§ **EXERCISE DETAILS**
In the records below, find the line containing "Select the pieces per box value 10" and print it and every line after it exactly, through the end. Skip pictures.

§ **DATA TO USE**

######

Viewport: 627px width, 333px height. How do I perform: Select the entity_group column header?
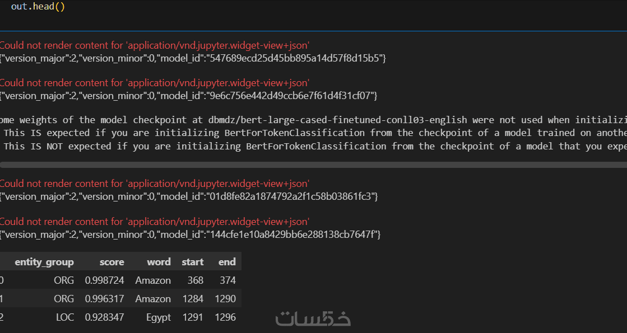coord(44,262)
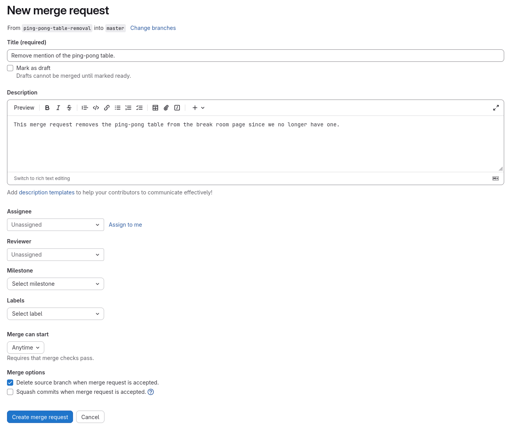
Task: Click the Create merge request button
Action: [40, 417]
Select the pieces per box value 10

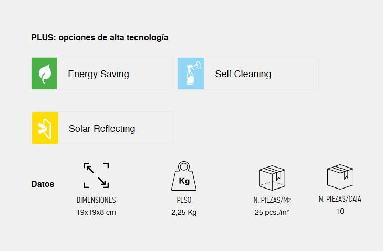click(x=340, y=211)
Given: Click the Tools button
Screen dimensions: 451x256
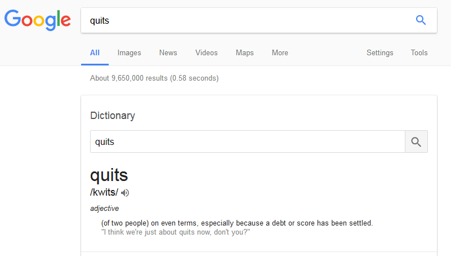Looking at the screenshot, I should [x=419, y=53].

######

§ **OUTPUT BELOW**
Select the pieces per box value 10

click(x=340, y=211)
Given: Click the Tools button
Screen dimensions: 451x256
Looking at the screenshot, I should [x=419, y=53].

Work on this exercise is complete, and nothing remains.